>> Begin Input material
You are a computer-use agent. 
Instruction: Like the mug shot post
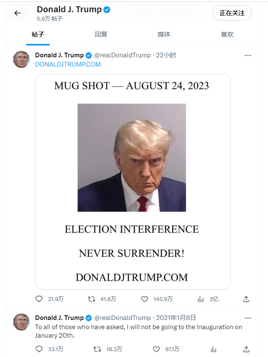(x=144, y=299)
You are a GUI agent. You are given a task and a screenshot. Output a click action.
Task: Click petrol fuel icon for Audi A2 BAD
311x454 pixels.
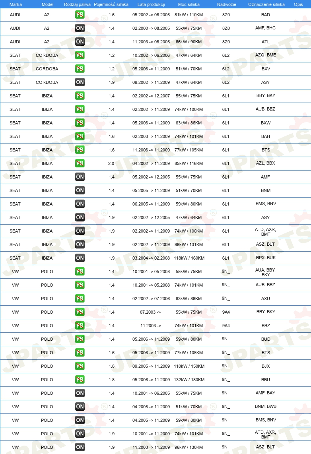[x=80, y=14]
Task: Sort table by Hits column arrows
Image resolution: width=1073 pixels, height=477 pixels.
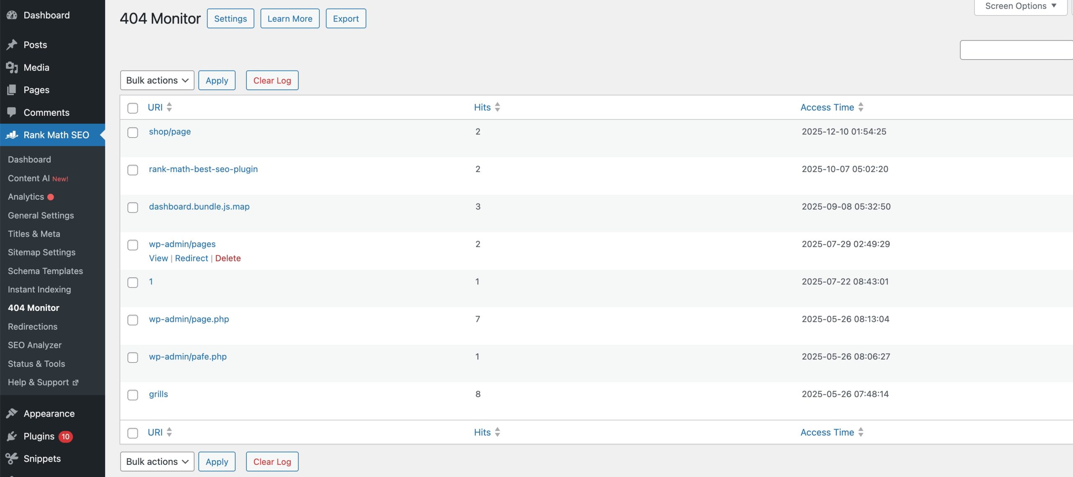Action: [x=497, y=107]
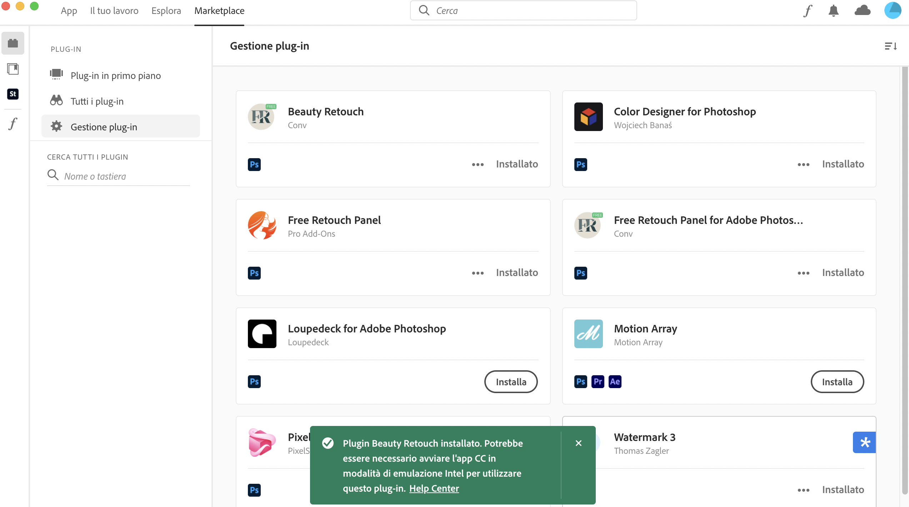
Task: Click the three dots on Color Designer plugin
Action: (x=804, y=164)
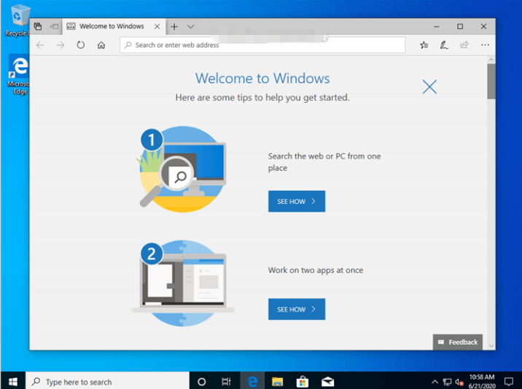522x389 pixels.
Task: Open the Favorites hub icon
Action: (424, 45)
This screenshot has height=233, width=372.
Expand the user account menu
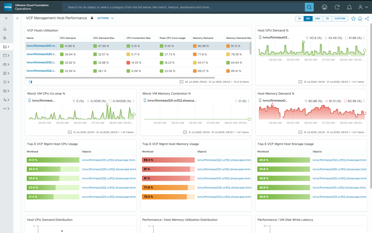coord(362,7)
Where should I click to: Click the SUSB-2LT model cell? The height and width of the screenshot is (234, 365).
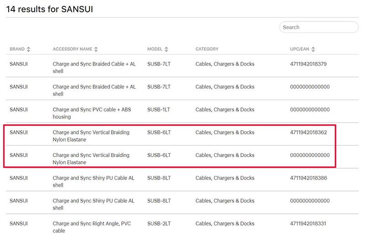click(x=159, y=223)
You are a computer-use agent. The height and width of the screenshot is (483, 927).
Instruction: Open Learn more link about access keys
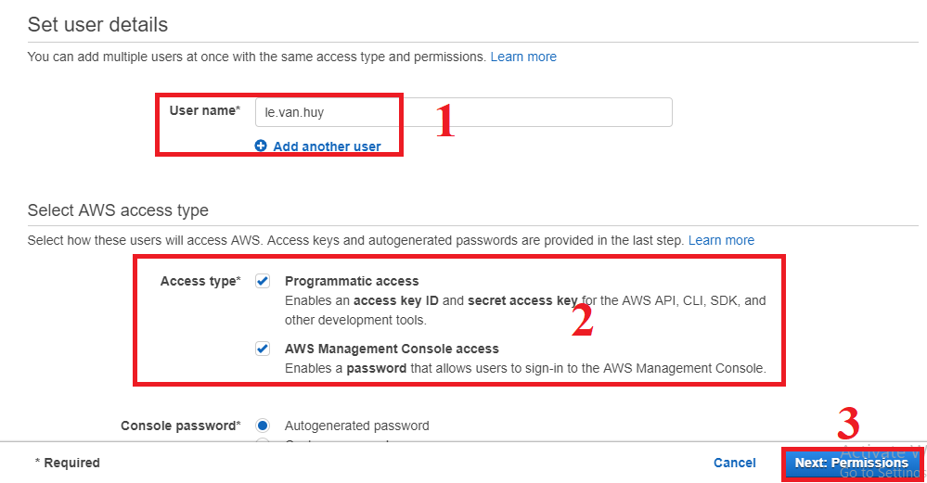721,240
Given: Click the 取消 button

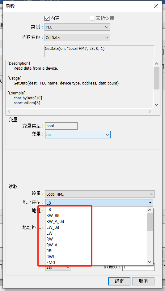Looking at the screenshot, I should coord(143,281).
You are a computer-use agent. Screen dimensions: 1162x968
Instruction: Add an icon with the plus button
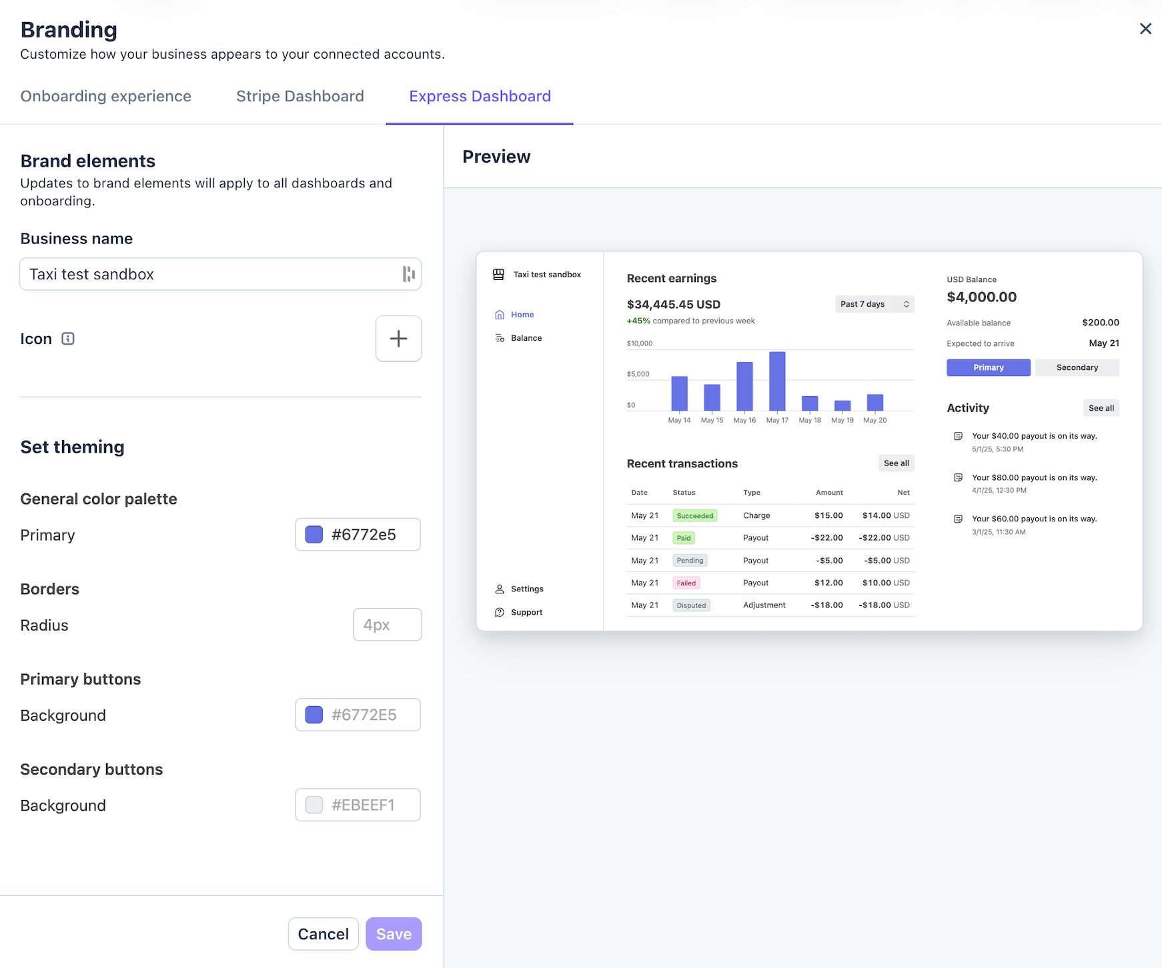398,339
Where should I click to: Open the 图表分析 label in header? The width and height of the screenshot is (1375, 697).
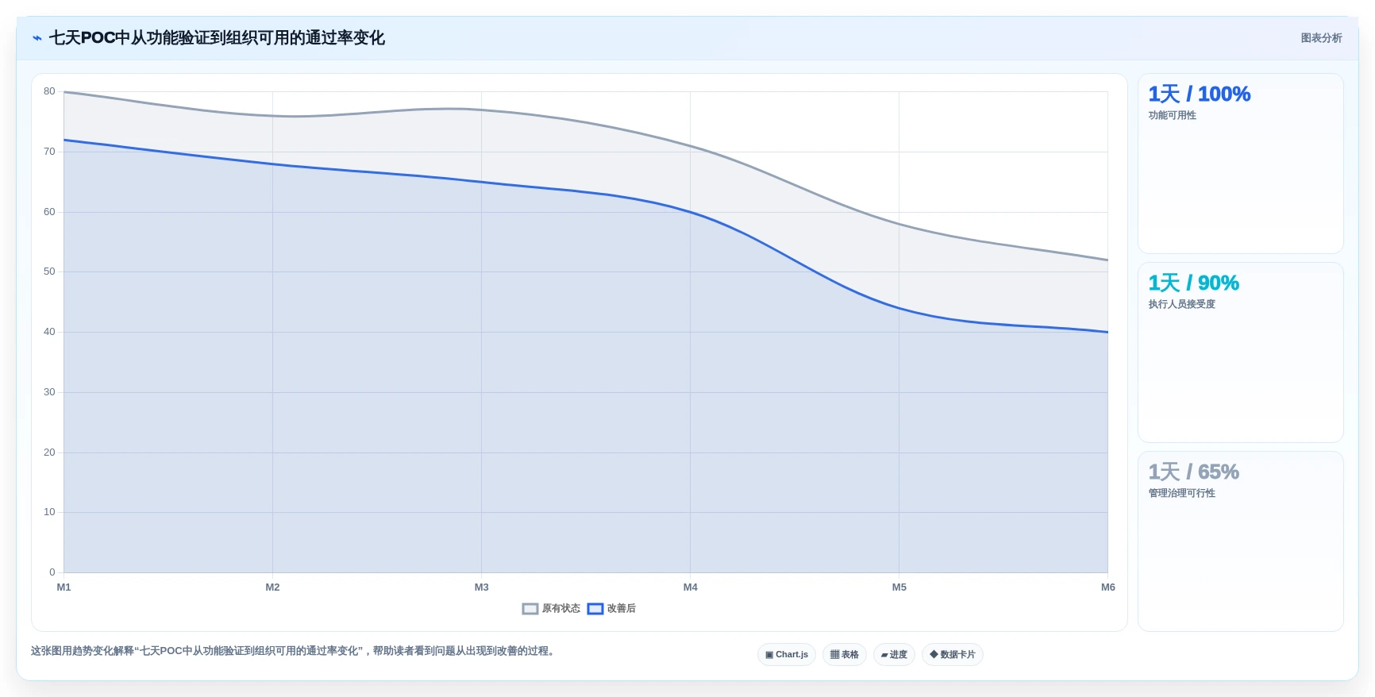pyautogui.click(x=1321, y=38)
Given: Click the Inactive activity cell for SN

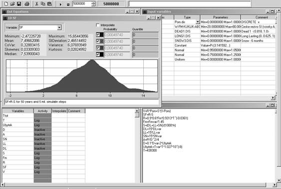Looking at the screenshot, I should point(42,139).
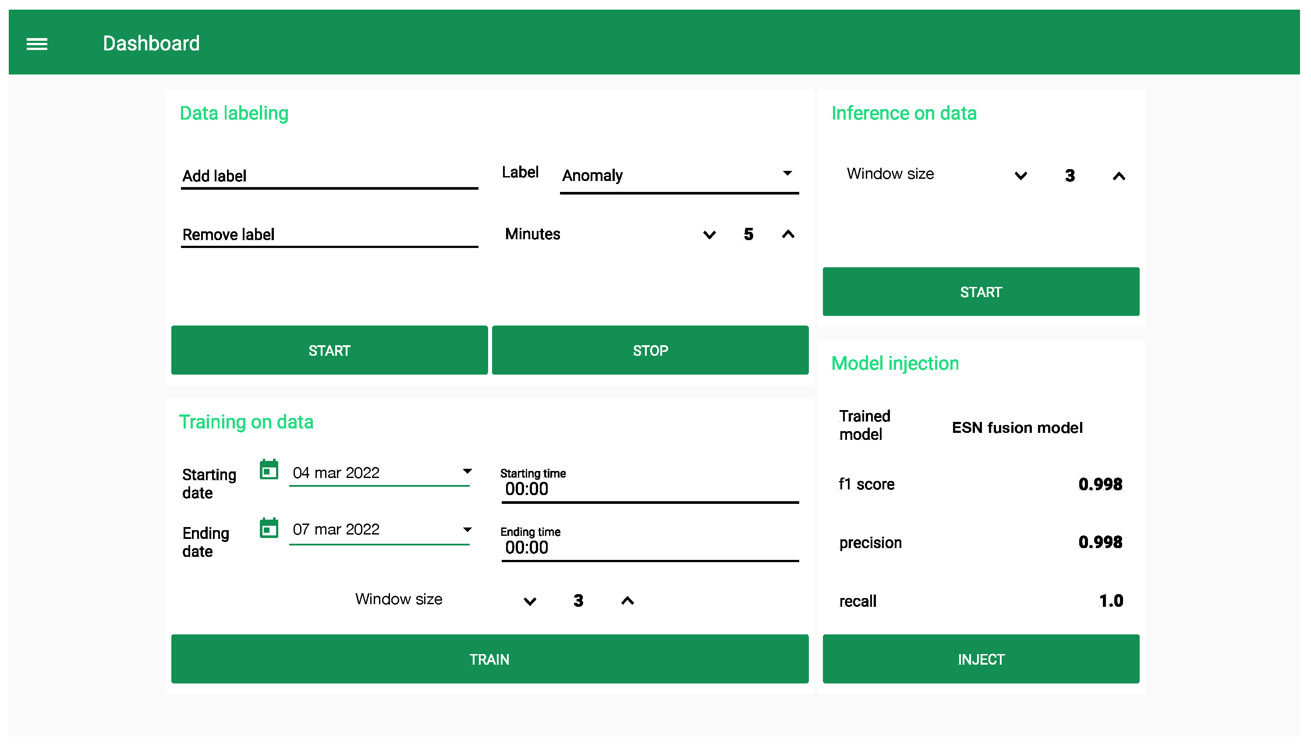This screenshot has width=1311, height=747.
Task: Click the INJECT model button
Action: tap(981, 659)
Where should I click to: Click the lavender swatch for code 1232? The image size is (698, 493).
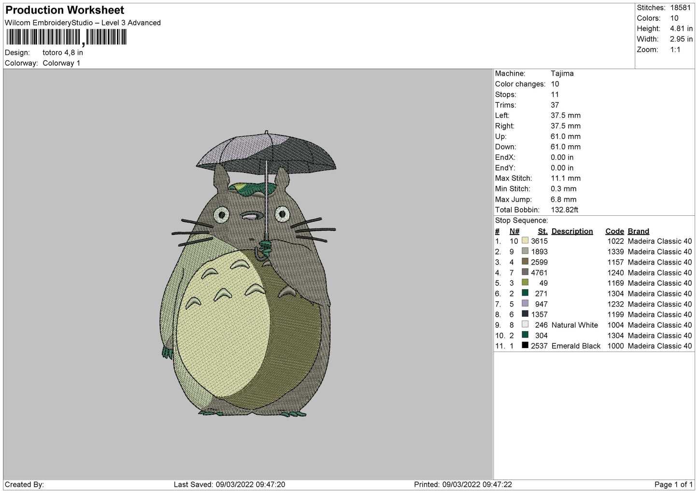tap(525, 304)
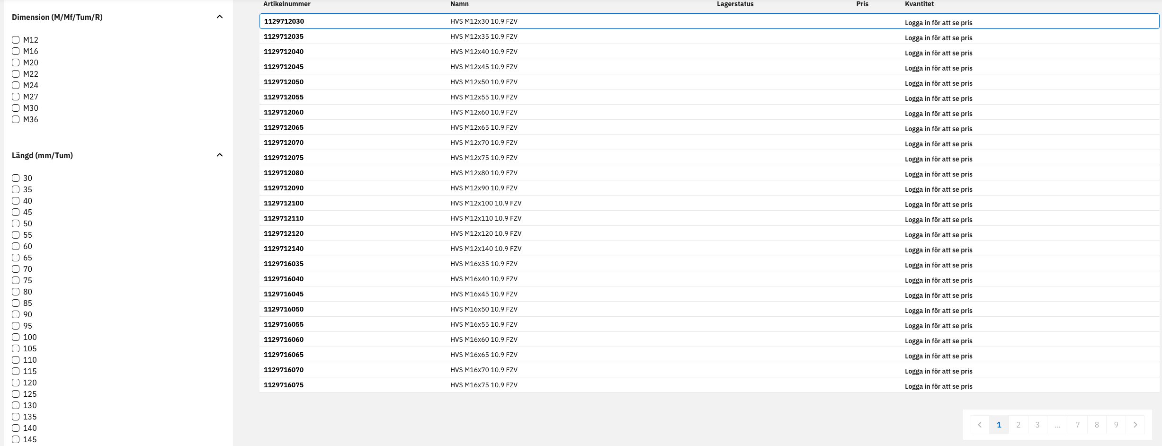Go to next page using right arrow
This screenshot has height=446, width=1162.
click(x=1135, y=425)
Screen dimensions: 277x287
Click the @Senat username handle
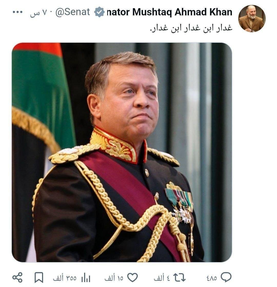[73, 12]
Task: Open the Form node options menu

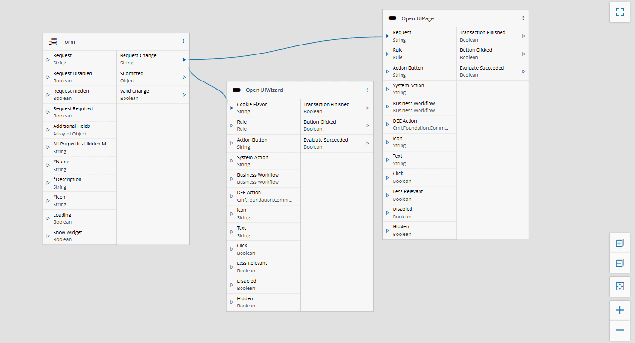Action: click(x=183, y=41)
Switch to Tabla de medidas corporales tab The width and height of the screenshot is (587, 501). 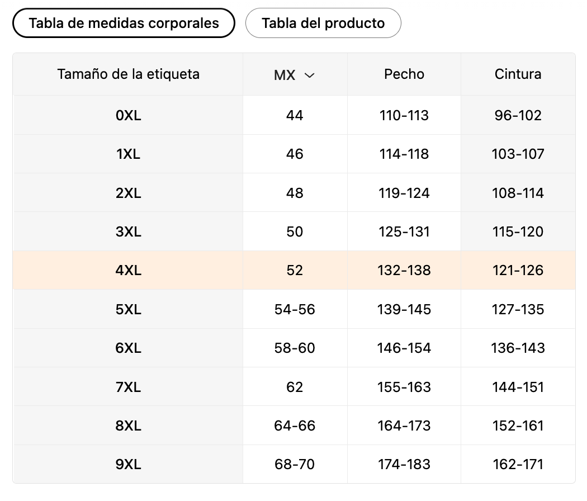click(124, 23)
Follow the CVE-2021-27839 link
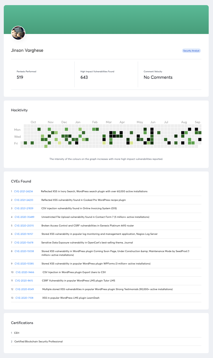The height and width of the screenshot is (358, 213). tap(24, 208)
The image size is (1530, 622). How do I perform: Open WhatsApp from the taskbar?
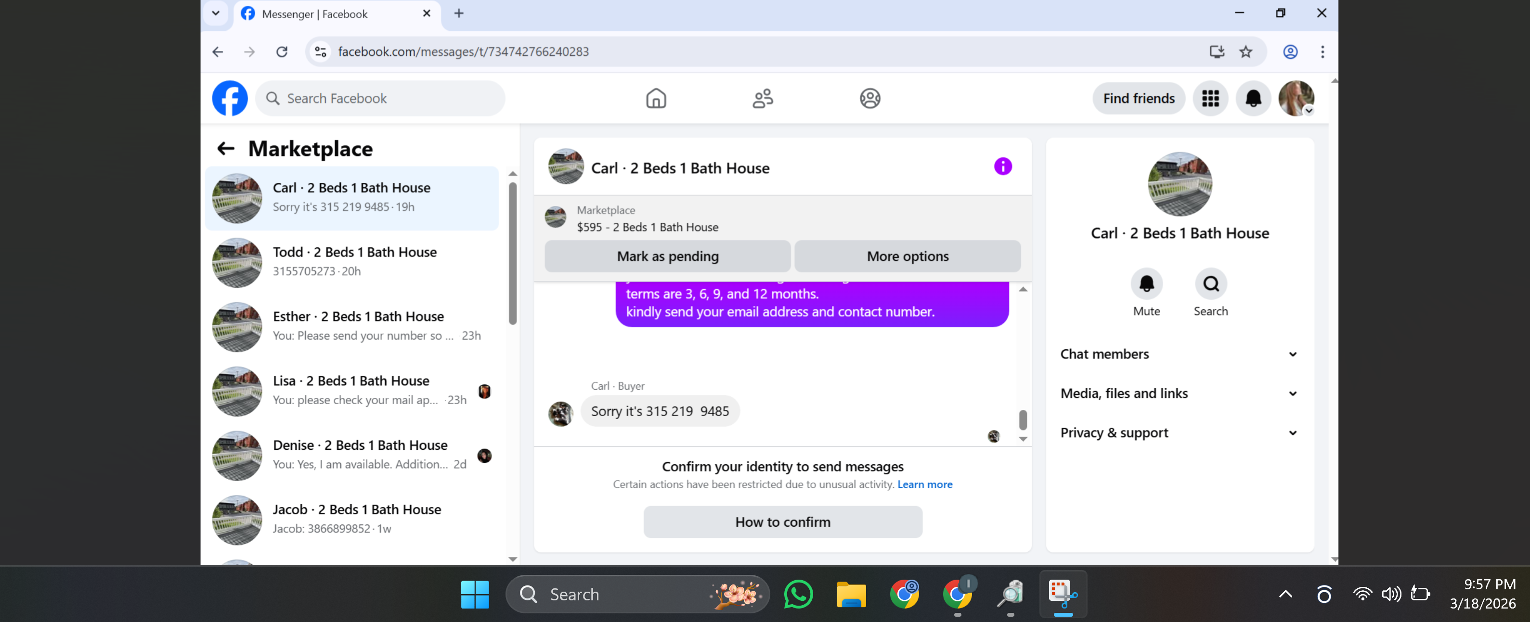click(x=798, y=594)
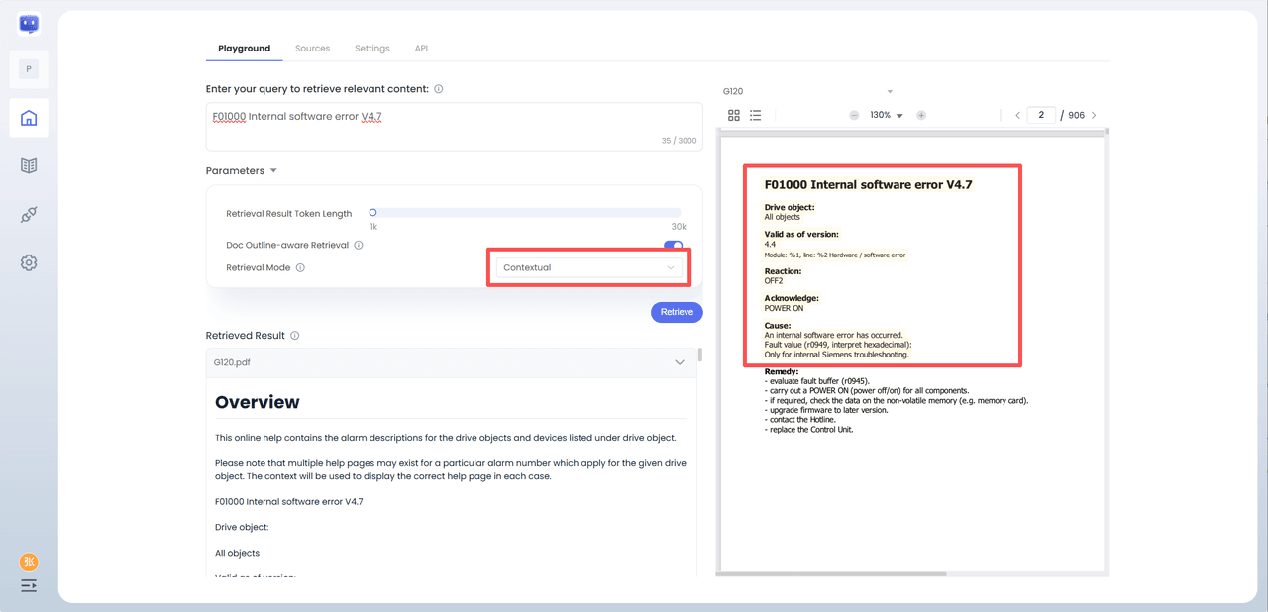Viewport: 1268px width, 612px height.
Task: Open the Retrieval Mode Contextual dropdown
Action: (x=587, y=268)
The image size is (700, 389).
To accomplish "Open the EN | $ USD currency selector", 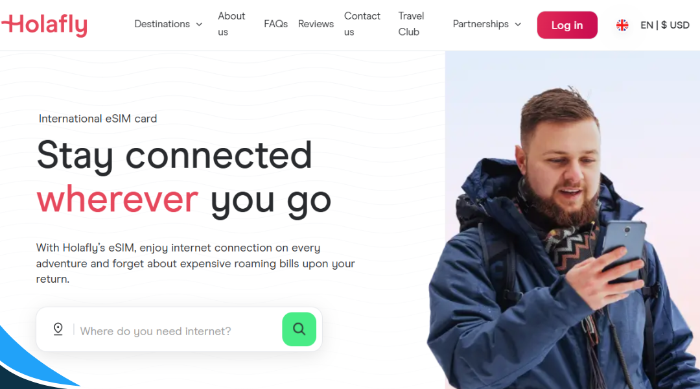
>> End Input material
Task requirements
Turn everything from the start of the data down to the line containing "[x=80, y=14]" (that line included) into a JSON list of strings, one string per line, with blank lines left out. Omit the pictures from your answer.

Answer below
[
  "You are a computer-use agent. ",
  "Instruction: Like the mug shot post",
  "(x=144, y=299)",
  "You are a GUI agent. You are given a task and a screenshot. Output a click action.",
  "Task: Click petrol fuel icon for Audi A2 BAD",
  "311x454 pixels.",
  "[x=80, y=14]"
]